TRIBUNNEWS.COM, YOGYA - Pelaksanaan pemungutan suara di Daerah Istimewa Yogyakarta (DIY) oleh Badan Pengawas Pemilu (Bawaslu) dinyatakan amburadul. Hal itu karena ditemukan banyaknya surat suara yang tertukar, berkurang, dan merata di seluruh Kabupaten dan Kota. Bahkan, ditemukan surat suara yang sudah dalam kondisi tercoblos.

Ketua Bawaslu DIY, Mohammad Najib mengatakan, di Kabupaten Gunungkidul merupakan wilayah yang paling banyak ditemukan adanya surat suara yang tertukar antara Dapil satu dengan yang lain. Sehingga, pemilih yang terdaftar dalam Daftar Pemilih Tetap (DPT) di Dapil tertentu, terpaksa mencoblos calon dari Dapil lainnya.

“Gunungkidul merupakan yang paling parah dan bisa dikatakan amburadul. Bahkan di TPS 7 Playen Legondang selain 75 surat suara tertukar dengan Dapil lalin, juga ada tiga surat suara yang sudah tercoblos dari dalam kotak sebelum dibuka,” katanya.

Kemudian, di seluruh daerah di DIY juga ditemukan ribuan surat suara kurang dari jumlah DPT. Akhirnya oleh Komisi Pemilihan Umum (KPU), diganti dengan surat suara dari Pemilihan Ulang.

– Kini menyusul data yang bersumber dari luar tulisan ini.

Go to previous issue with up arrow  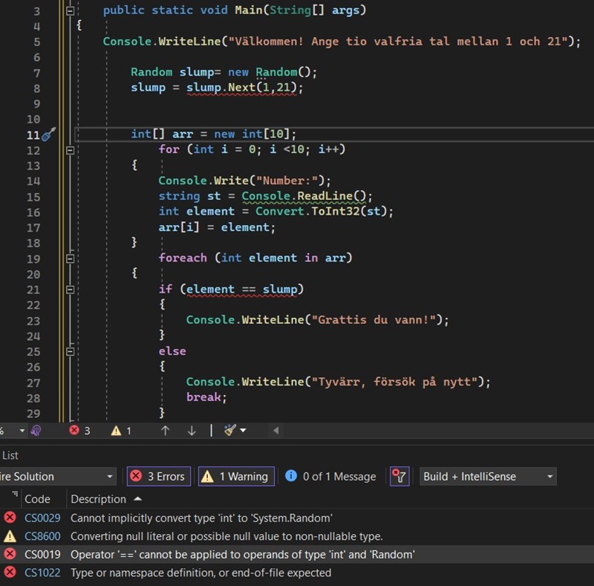click(x=165, y=430)
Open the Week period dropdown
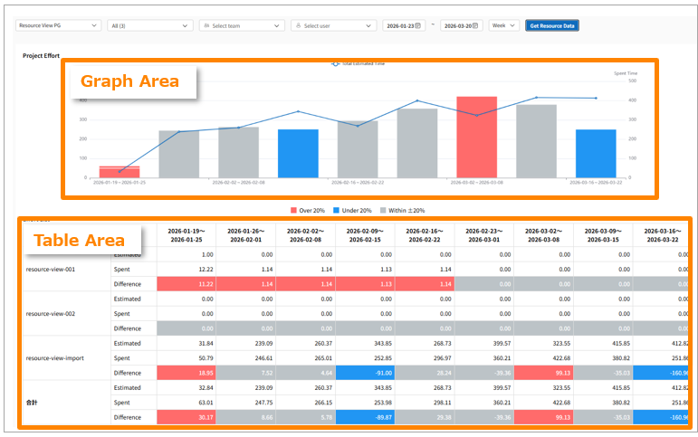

Padahal, harusnya jumlah surat suara yang didistribusikan sudah tepat sesuai DPT dengan cadangan 2 persen, namun masih terdapat kekurangan.

“Ini artinya petugas yang melakukan pelipatan dan penghitungan surat suara sebelum didistribusikan perlu dipertanyakan,” ungkap Najib.
Selain persoalan surat suara yang tertukar dan berkurang secara merata di DIY, di Bantul juga ditemukan surat suara dalam keadaan tertandai.

Selain persoalan surat suara yang tertukar, Bawaslu juga menerima laporan pelanggaran lain berupa money politic yang merata di DIY. Bahkan, di Turi Tempel Sleman, juga terdapat undangan yang dilampiri stiker dari calon PKS.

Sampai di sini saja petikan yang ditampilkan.